後編 最後の継承者

第10章 帰郷

第35話 兄さん

 誕生日も過ぎ、期末テストも終わり、秋という季節も足音一つ立てずにあっという間に遠ざかって、とうとう今年最後の月になった。僕の周りは驚くほど静かで、ただ太陽が昇ったり沈んだりする以外は、特別大きな出来事も起こらなかった。僕とアリスは継承の習わしを半ば忘れて、佳歩さんの手伝いをしながら、物静かな初冬の日々をゆっくりと過ごしていた。

 そうして十二月も二週間が過ぎたころ、佳歩さんが教えてくれた。

「もうすぐ蓮様が帰っていらっしゃいますよ」

 年末に帰ってくると聞いてはいたけれど、まだまだ先だと思っているうちに、いつの間にかその日が近付いてきたのだ。初めて会う、血の繋がりのない兄。「蓮さんってどんな人ですか」と佳歩さんに訊くと、「とても礼儀正しい、お優しい方ですよ」と教えてくれた。

「帰っていらっしゃるのは来週ですが、その前に、拓真様と直接お話がしたいと仰っていました。近いうちに電話が掛かってきますから、ゆっくりお話ししてみて下さい。お優しい方ですから、大丈夫ですよ」

 佳歩さんはそう言って、蓮さんの電話番号が書かれたメモ用紙をくれた。この番号から電話が掛かってきたら、僕は噂でしか聞いたことのない兄の声を直接聞くことになる。机の上にメモ用紙を置いて、ぼんやりと番号を見つめた。

 本当に電話が掛かってきたのは次の日の夜だった。
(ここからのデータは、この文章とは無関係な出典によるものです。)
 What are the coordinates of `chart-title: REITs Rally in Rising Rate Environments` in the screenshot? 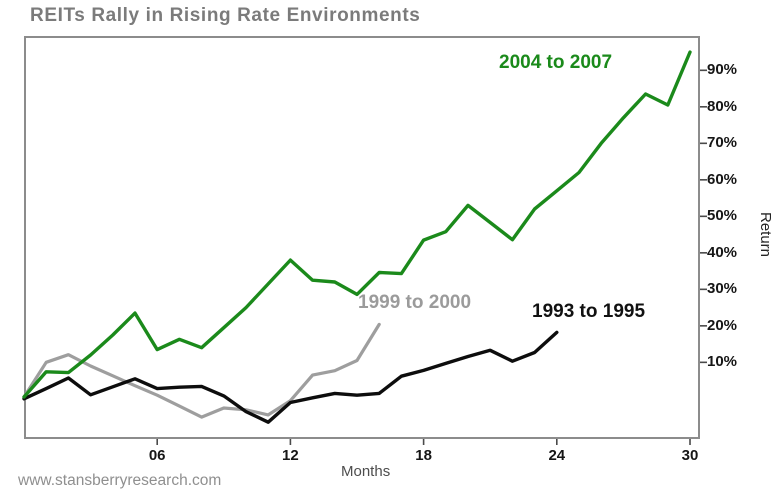 It's located at (226, 16).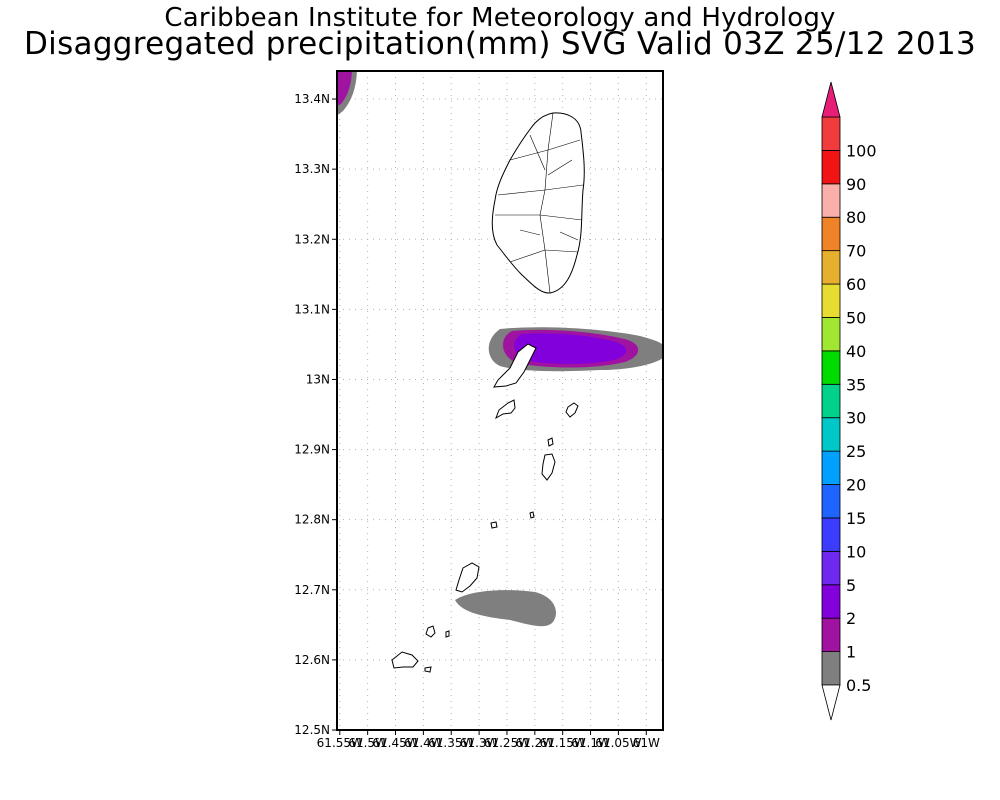  I want to click on lat-tick-label: 12.7N, so click(312, 590).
飛び跳ねるほど驚いて慌てて電話に出ると、動揺する僕の耳に、荒ぶる鼓動を鎮めるほどの、湖水のように静かな、心地のいい囁き声が聞こえた。

『こんばんは。はじめまして、拓真君。朝永蓮です』

 僕は何かに打たれたように机の前に立ち尽くして「あ……あの……」と、どうにか返事をした。もう一度鼓動を確かめると、熱い血が夥しく胸に去来して、とくとくと脈を打っている。
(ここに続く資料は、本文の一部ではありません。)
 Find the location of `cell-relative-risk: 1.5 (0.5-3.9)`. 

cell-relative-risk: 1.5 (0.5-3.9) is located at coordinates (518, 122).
「はじめまして。朝永拓真です。……その、僕の、お兄さんなんですよね」

 僕の喉は緊張のあまり枯れ木のようにからからだった。

『そうだよ』と、蓮さんは囁くように返事をする。

『直接話ができて嬉しいよ。いきなり顔を合わせるより、こうして少しでも話をしておいた方が、直接会ったときに緊張しないだろうと思ってね。拓真君のことは佳歩さんからよく聞いているよ。父さんはとてもいい子を引き取ったね』

「あの……僕……自分に兄さんがいるなんて知らなくて、佳歩さんから教えてもらったときには本当に驚きました。血は繋がっていないけれど、でも、何となく心強くて嬉しかったです」

 蓮さんの表情は見えないけれど、光のように柔らかく微笑んでいるのらしいのが、電話越しでも分かった。

『僕も自分に弟ができるなんて思わなかったよ。拓真君が引き取られたころには僕はもう屋敷にいなかったから、お互い一人っ子みたいなものだよね。君のことを聞かされたときには驚いたよ。十二、三歳のころだったかな。どういうことなのかそのころの僕には分からなかったけれど、かけがえのない弟ができたってことだったんだよね。今まで関わることすらなかったけれど、やっと会えるね』

「僕は赤ん坊のころに引き取られたから親のことすら何も知らなくて、家族って何なんだろうってずっと考えてたんですけど、でも、こんな僕にも兄弟だと言ってくれる人ができて、何だか今でも信じられない気分です」

『家族のことを何も知らないのは僕も似たようなものかな。もう二十年近く父さんにも会ってないし、母さんはどこにいるのか、生きているのか死んでいるのかすら分からないからね』

「……蓮さん、お願いがあるんですけど……」

『何だい?』

「あなたのこと、蓮兄さんって呼んでもいいですか?」

『……そんな風に呼んでくれるの? もちろんいいよ。日曜日には帰るから、そのときに、色々話をしようね』

「……はい」

 僕は胸が震えて、もう何も言葉にならなかった。